Member of the Uttar Pradesh Legislative Assembly
- Incumbent
- Assumed office March 2022
- Constituency: Kaiserganj Assembly constituency

Personal details
- Born: 1968 (age 57–58)
- Party: Samajwadi Party
- Alma mater: Lucknow University
- Occupation: Politician

= Anand Kumar (Kaiserganj politician) =

Indian politician

Anand Kumar (born 1968) is an Indian politician from Uttar Pradesh. He is a member of the Uttar Pradesh Legislative Assembly from the Kaiserganj Assembly constituency in Bahraich district. He won the 2022 Uttar Pradesh Legislative Assembly election representing the Samajwadi Party.

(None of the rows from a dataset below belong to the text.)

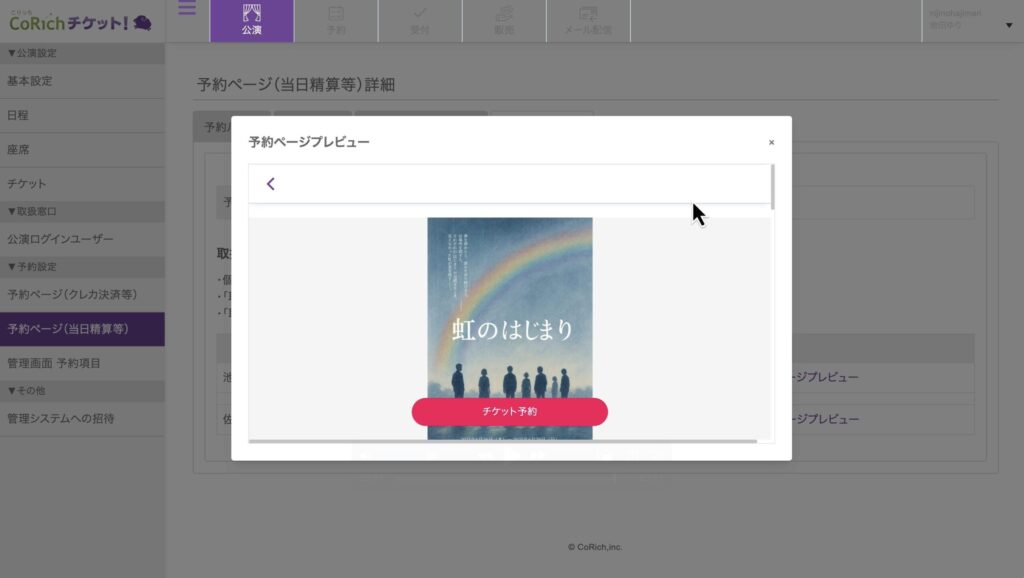Click the 公演 curtain icon in top navigation

(252, 20)
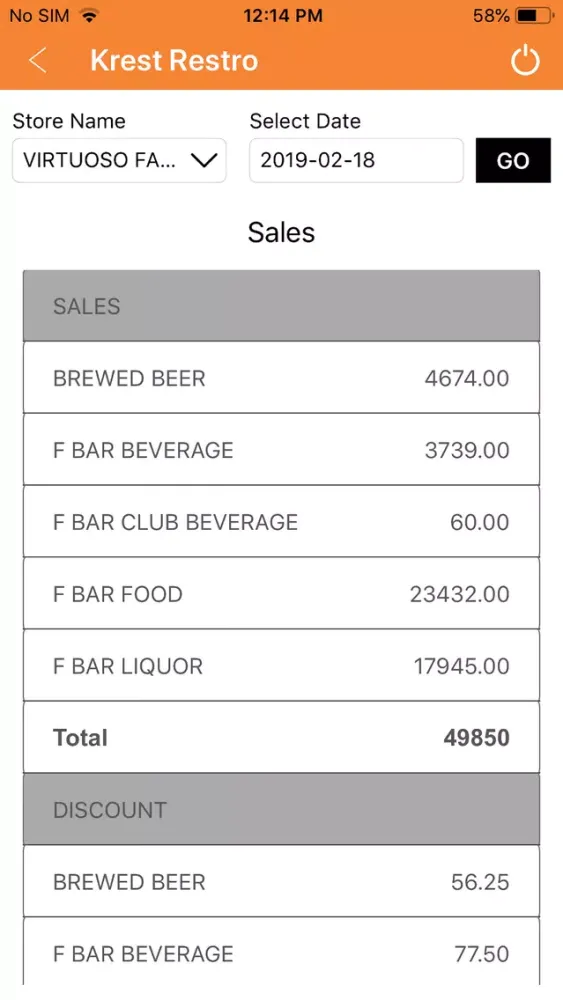563x1000 pixels.
Task: Select the date field showing 2019-02-18
Action: tap(356, 160)
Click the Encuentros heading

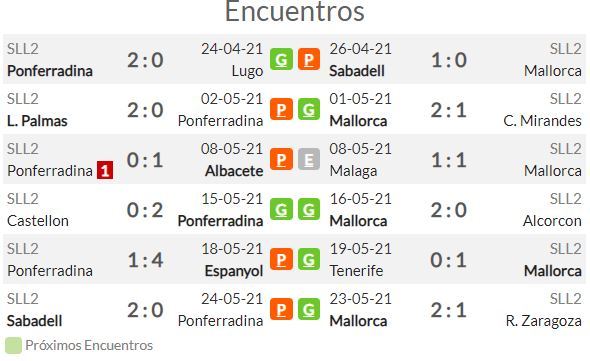coord(295,11)
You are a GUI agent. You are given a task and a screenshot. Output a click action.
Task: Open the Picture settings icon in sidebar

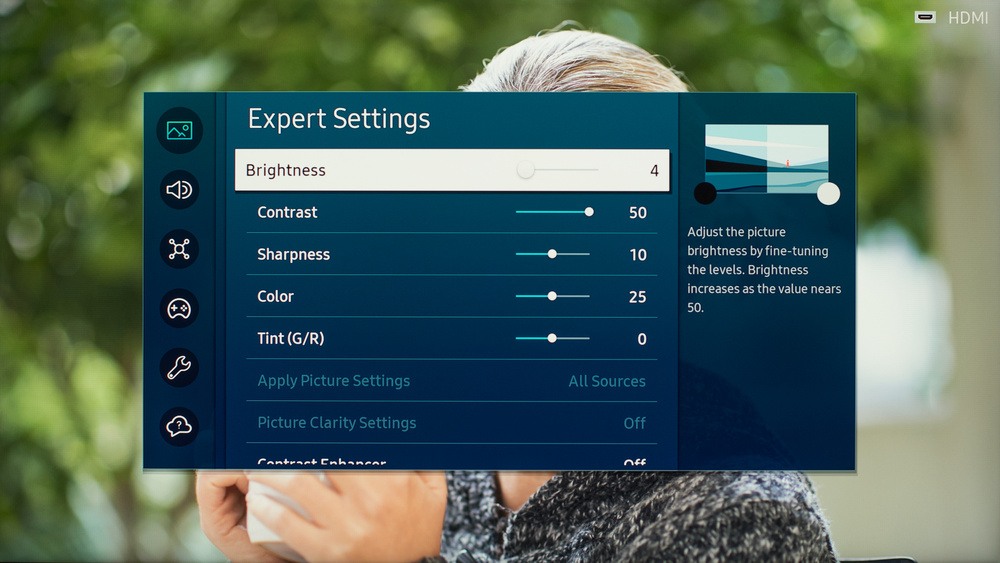(x=179, y=130)
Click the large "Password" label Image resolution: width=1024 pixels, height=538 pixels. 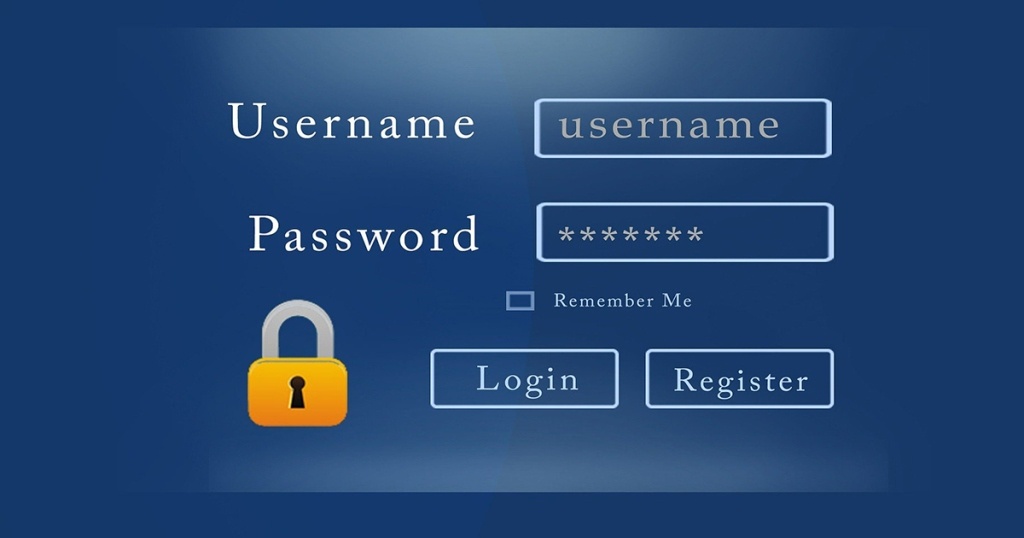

== Early life and education ==
Kumar is from Kaiserganj, Bahraich district, Uttar Pradesh. He is the son of Shivpaltan. He completed his LLB in 1990 at Lucknow University.

== Career ==
Kumar won from Kaiserganj Assembly constituency representing Samajwadi Party in the 2022 Uttar Pradesh Legislative Assembly election. He polled 103,195 votes and defeated his nearest rival, Gaurav Verma of the Bharatiya Janata Party, by a margin of 7,771 votes.